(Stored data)
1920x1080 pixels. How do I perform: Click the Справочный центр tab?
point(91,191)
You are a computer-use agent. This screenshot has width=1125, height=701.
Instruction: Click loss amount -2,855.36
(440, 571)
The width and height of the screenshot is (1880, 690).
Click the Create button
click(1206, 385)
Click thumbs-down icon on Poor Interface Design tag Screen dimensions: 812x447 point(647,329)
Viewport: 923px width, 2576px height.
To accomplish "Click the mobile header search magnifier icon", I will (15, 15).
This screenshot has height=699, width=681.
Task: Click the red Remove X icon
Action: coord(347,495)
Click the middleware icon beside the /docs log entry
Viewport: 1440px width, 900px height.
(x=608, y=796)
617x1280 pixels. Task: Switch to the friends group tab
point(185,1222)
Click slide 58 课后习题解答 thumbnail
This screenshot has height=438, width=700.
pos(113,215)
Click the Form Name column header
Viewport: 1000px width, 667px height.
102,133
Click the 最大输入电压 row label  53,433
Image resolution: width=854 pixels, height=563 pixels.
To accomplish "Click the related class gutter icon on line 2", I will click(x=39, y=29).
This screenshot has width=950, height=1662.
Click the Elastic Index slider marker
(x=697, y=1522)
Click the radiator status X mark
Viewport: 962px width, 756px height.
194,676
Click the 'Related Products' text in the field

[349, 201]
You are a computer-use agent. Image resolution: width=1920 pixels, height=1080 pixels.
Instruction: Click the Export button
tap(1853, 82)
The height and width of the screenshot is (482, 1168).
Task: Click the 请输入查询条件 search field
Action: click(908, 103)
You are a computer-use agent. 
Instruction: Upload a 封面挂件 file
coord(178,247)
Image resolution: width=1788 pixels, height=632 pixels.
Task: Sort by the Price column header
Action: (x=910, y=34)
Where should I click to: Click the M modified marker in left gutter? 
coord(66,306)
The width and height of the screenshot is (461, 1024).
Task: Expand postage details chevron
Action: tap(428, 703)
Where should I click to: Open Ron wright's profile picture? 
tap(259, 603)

◆ AIM OF THE EXERCISE: A reply should hold exactly the lines from the one containing "You are a computer-use agent. Image" through the end of the data above, nothing more.

◆ EXERCISE ANSWER:
You are a computer-use agent. Image resolution: width=1920 pixels, height=1080 pixels.
Instruction: Click the Export button
tap(1853, 82)
The height and width of the screenshot is (482, 1168).
Task: Click the 请输入查询条件 search field
Action: click(908, 103)
You are a computer-use agent. 
Instruction: Upload a 封面挂件 file
coord(178,247)
Image resolution: width=1788 pixels, height=632 pixels.
Task: Sort by the Price column header
Action: (x=910, y=34)
Where should I click to: Click the M modified marker in left gutter? 
coord(66,306)
The width and height of the screenshot is (461, 1024).
Task: Expand postage details chevron
Action: tap(428, 703)
Where should I click to: Open Ron wright's profile picture? 
tap(259, 603)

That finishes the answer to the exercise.